There is an old adage that good writing must be about what you know. It’s been around so long it’s virtually a cliché.
But it’s also true. I posted last week about the methods Ernest Hemingway used to convey authenticity through writing style. But that wasn’t the only way he gave his work the ‘real feel’. He also wrote about what he knew.
That’s not to say that authors have to write of exact experiences. Some do – I’m thinking Jack Kerouac. But more usually, experience informs the writing – it becomes abstracted, part of the tapestry. And because that underlying experience is real, it gives the writing a sense of authenticity.
Hemingway was an adventurer, and his inspiration was the hard edge of the human condition. One of his key shaping experiences was the collision between his First World War and his personality – a moment of frisson. He served with the ambulance corps in Italy in 1918, and from that emerged Farewell To Arms. His drive to find ‘real’, to nail the harshness of the human condition, was pushed by that war. Life in post-war Paris lent depth. So did time in Spain.
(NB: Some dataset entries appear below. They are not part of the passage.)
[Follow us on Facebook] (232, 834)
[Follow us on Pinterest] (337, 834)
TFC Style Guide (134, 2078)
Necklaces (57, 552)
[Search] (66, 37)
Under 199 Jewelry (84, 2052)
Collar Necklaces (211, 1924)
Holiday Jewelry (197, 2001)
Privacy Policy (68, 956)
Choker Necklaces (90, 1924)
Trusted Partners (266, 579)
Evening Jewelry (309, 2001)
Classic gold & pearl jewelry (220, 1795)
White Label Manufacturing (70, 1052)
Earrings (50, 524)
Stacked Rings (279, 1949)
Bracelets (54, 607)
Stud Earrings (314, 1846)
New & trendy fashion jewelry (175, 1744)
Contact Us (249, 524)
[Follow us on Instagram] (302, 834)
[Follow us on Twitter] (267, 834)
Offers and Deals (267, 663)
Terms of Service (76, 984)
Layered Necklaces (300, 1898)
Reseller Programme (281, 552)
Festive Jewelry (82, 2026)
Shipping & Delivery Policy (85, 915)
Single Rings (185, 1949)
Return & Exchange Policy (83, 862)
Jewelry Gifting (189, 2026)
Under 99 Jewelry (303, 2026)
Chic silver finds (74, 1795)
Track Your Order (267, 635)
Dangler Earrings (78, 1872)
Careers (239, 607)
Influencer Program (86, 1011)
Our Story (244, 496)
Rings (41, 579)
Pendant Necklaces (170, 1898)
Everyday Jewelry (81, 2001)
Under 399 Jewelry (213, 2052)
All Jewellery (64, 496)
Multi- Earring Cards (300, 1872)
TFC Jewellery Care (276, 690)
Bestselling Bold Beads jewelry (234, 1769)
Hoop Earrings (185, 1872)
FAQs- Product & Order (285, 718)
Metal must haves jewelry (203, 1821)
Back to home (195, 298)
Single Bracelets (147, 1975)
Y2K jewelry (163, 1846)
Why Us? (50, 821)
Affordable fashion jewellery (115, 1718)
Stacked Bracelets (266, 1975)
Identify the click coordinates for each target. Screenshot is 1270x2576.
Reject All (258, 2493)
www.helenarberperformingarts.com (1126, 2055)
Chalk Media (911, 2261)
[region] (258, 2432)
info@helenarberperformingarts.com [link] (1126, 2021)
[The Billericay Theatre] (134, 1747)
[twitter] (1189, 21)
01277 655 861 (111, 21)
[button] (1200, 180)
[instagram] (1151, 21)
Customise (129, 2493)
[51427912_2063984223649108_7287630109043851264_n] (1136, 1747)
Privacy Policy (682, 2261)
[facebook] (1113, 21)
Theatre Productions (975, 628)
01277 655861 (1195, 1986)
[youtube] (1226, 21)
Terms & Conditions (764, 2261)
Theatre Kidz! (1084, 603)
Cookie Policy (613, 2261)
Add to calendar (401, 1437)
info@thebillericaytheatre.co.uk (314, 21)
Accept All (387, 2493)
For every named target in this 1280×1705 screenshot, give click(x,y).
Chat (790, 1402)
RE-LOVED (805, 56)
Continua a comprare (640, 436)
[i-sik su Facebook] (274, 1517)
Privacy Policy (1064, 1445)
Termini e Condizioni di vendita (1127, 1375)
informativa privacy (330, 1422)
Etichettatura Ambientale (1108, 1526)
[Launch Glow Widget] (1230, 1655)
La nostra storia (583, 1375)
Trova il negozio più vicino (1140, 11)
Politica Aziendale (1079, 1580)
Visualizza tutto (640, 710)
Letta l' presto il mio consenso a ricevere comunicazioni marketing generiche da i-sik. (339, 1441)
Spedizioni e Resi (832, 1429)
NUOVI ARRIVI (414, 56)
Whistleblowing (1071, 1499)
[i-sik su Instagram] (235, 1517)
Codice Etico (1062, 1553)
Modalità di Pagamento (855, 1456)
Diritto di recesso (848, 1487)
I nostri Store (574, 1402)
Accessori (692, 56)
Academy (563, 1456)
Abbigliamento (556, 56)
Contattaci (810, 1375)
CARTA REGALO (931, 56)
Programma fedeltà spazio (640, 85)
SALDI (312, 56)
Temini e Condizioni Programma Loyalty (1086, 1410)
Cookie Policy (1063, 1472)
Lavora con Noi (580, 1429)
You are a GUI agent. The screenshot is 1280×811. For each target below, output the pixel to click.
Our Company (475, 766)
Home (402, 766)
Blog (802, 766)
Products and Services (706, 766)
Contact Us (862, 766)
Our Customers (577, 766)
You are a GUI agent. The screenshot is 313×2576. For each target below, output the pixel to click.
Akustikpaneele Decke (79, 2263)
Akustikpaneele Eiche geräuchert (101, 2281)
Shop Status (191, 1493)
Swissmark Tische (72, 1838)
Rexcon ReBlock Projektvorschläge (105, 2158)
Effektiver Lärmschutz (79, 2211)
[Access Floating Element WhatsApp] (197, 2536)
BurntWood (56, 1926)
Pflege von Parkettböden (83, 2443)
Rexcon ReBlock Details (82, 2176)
Hemingway was not alone. A lot of my professional historical work has gone into showing how the First World War changed people – one of my books on the New Zealand experience is being used as a university text, I believe. The war gave the twentieth century its social and political direction – threw a lot of trends into fast-forward. An awful lot of literature came out of the same cauldron.

Ration party of the Royal Irish Rifles on the Somme, probably 1 July 1916. Public domain, from Wikimedia Commons
One of the best examples was J. R.R. Tolkien. Middle Earth – and The Lord Of The Rings – was written from life experience on many levels. His life as a scholar and philologist shows. And he also wrote from his First World War and his experience with the 11th Lancashire Fusiliers.
I’ve posted before about how the descriptions Tolkien gave of places such as Mordor, of orc talk and battles, were riffs on the Western Front. The Dead Marshes were an exact description of the Ypres trench evironment, where men fought in stinking swamps amidst corpses.
Tolkien also used that experience conceptually. It emerged, for instance, in his repeated motif of extended life – those without long life were jealous of those whose lives flowed into the future. This was a reflection of front-line soldier attitudes, whose own lives might be measured in seconds, minutes or hours. To them, normal lifespan was an endless future. Tolkien, in short, infused his experiences into his ideas. Even readers who had not lived through the First World War could sense the authenticity. That is one of many reasons why Tolkien’s work struck such a chord.
Experience, then, can become a powerful way of creating depth and reality. Sometimes it can even happen without authors doing it consciously.
Do you find your experiences working their way into your writing?